Governor Kristi Noem saved South Dakota from inflation and the green agenda to save the planet by refusing to apply for a $3-million grant to study responses to climate change. But now she has to convince South Dakota’s rural electric cooperatives not to apply for a piece of the $10.7 billion that the USDA is offering to promote green energy:
The U.S. Department of Agriculture will begin to administer two loan and grant programs worth nearly $11 billion to boost clean energy systems in rural areas, administration officials said Tuesday.
Congress approved the federal spending — $9.7 billion for a grant and loan program the department is calling the New Empowering Rural America program, or New ERA, and $1 billion for a Powering Affordable Clean Energy program that will provide partly forgivable loans — in the energy, health and taxes law Democrats passed last summer.
The funding “continues an ongoing effort to ensure that rural America is a full participant in this clean energy economy,” Agriculture Secretary Tom Vilsack told reporters on a teleconference in advance of the announcement.
Rural areas can have more difficulty than more urban ones in attracting private sector investment, White House National Climate Advisor Ali Zaidi said. The programs are intended to allow those rural areas to take advantage of an industry-wide trend to invest in clean energy production.
“There’s a favorable wind blowing here,” he said. “This allows rural communities to put up a sail” [Jacob Fischler, “Rural Electric Co-Ops to Get $10.7B in USDA Funds for Clean Energy Grants, Loans,” South Dakota Searchlight, 2023.05.16].
If co-ops take that money, would they trigger inflation… or just more of the economic development we’ve already enjoyed from greening the grid?

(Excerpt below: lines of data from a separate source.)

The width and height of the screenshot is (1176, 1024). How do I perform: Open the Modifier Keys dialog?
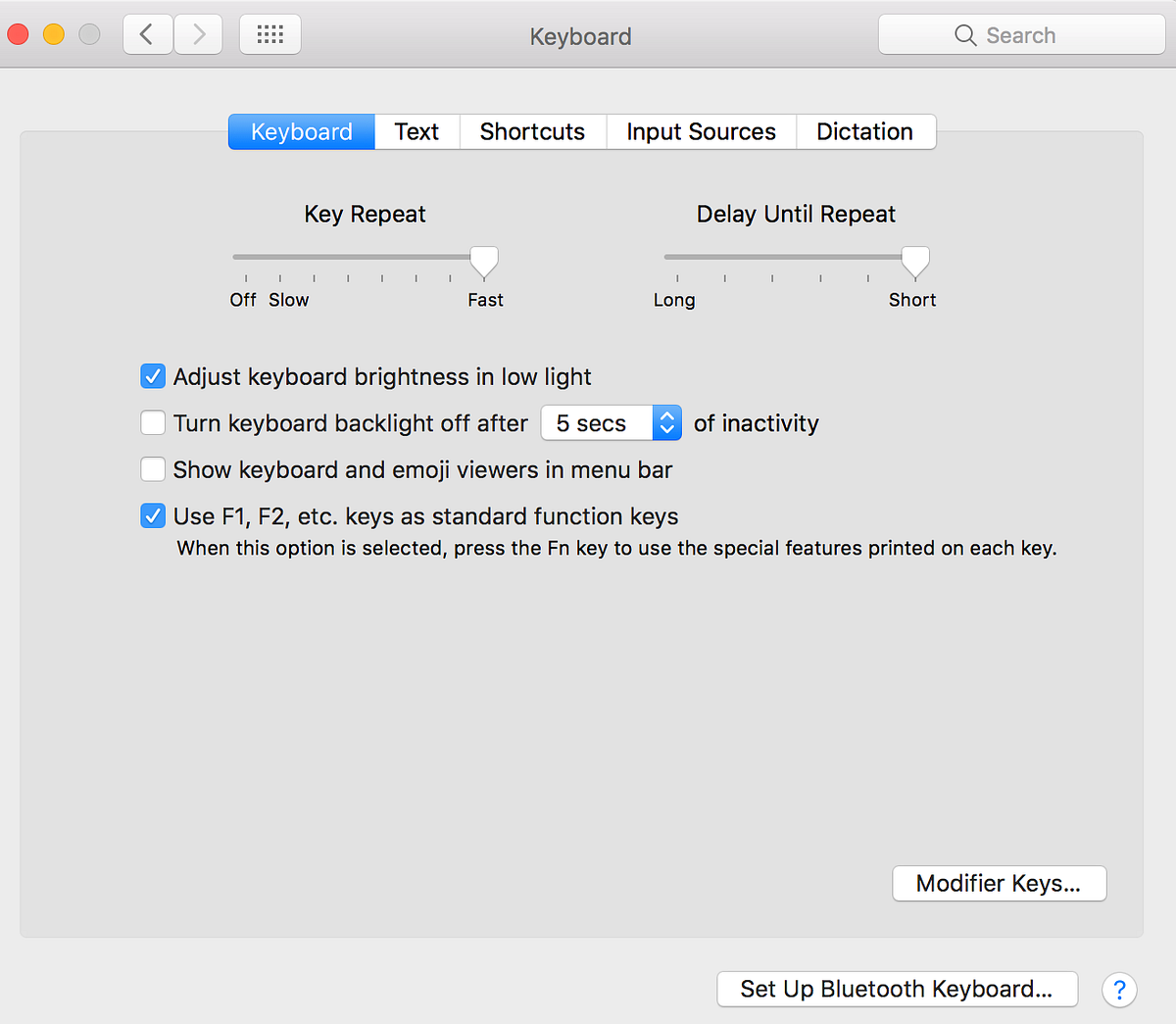(x=999, y=883)
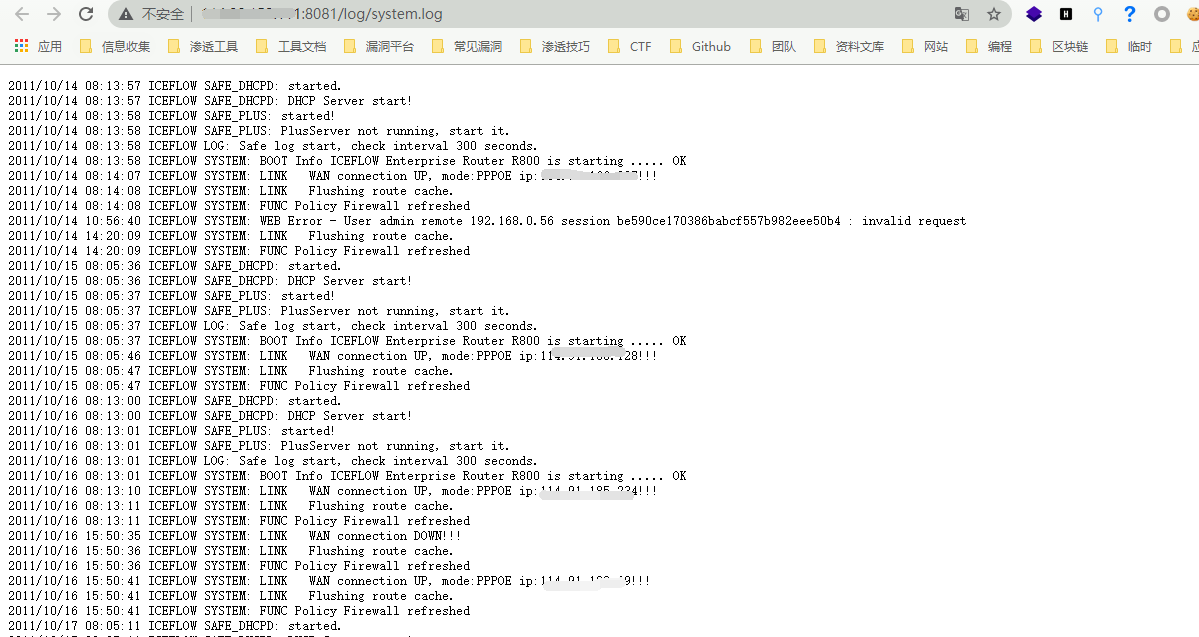Reload the system.log page
Screen dimensions: 1199x637
point(86,14)
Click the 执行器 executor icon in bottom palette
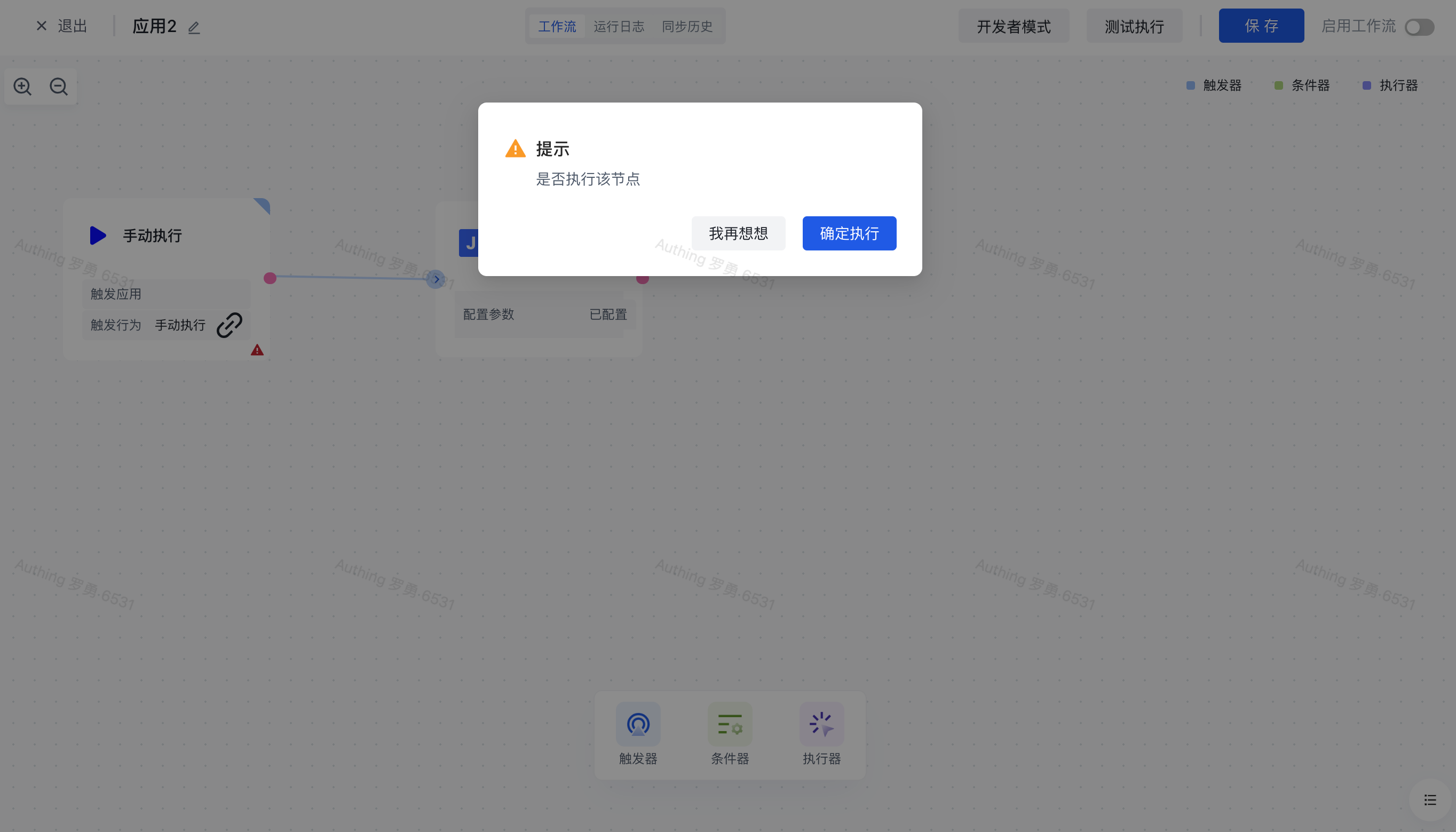The width and height of the screenshot is (1456, 832). point(821,724)
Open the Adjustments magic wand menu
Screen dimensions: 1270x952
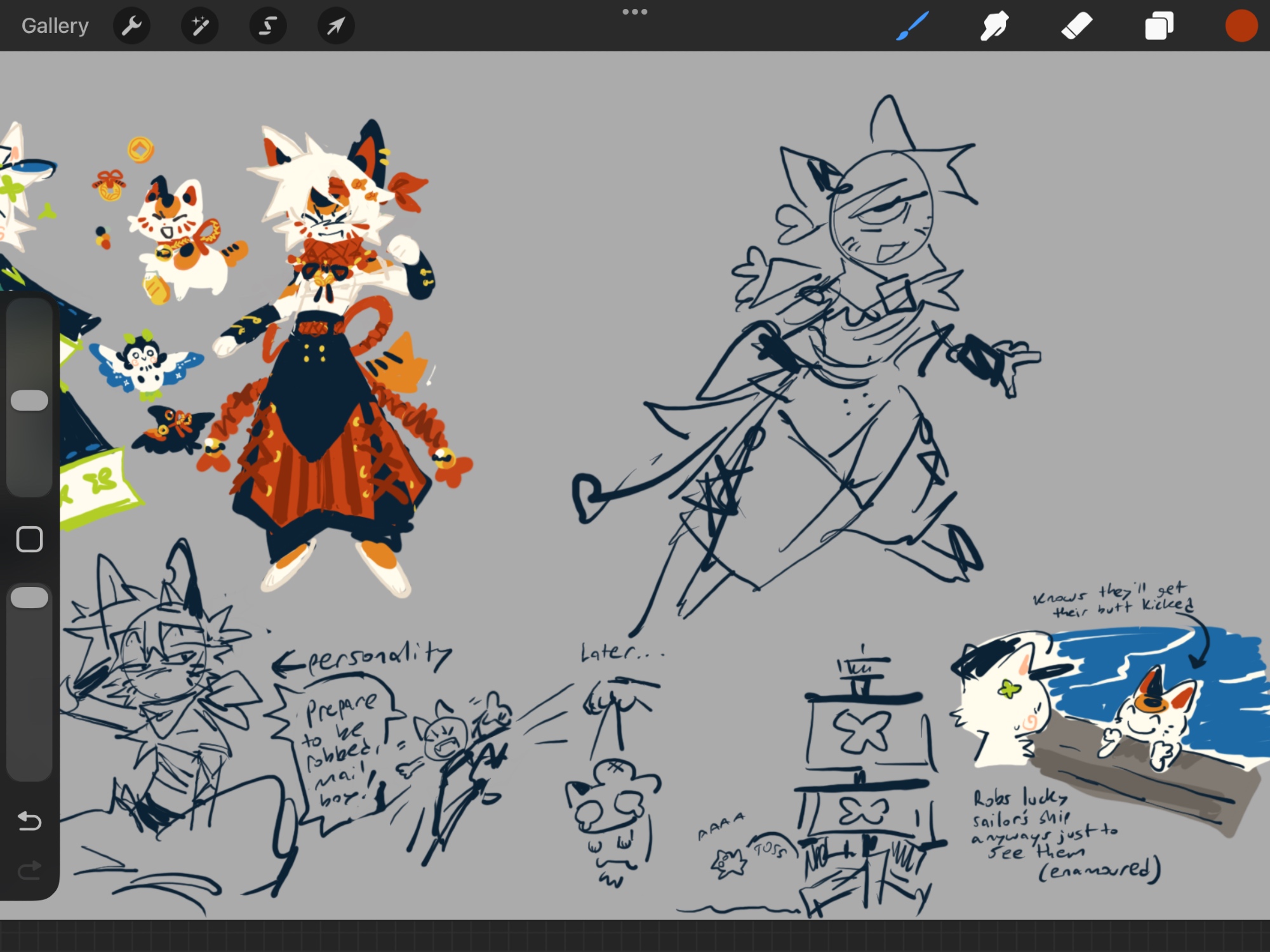[x=199, y=26]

The money is meant not only to address the climate impacts of fossil fuel energy and reduce home energy costs, but to act as an economic engine for rural areas, Zaidi said.
Zaidi cited a Stateline analysis that showed seven of the top 10 largest gross domestic product growth increases between 2019 and 2021 had significant wind farm production.
“This is a proven driver of economic growth on the ground,” Zaidi said. “We want more folks to be able to tap into that opportunity. We’re seeing this not only translates into lower energy costs, but, to places that had been shut down, turning back on as sources of economic opportunity” [Fischler, 2023.05.16].
The fear of inflation usually hasn’t stopped South Dakota from welcoming federal subsidies. We should let a far more reality-based fear of climate catastrophe motivate our rural electric cooperatives to take all the help they can get to deploy more clean energy systems.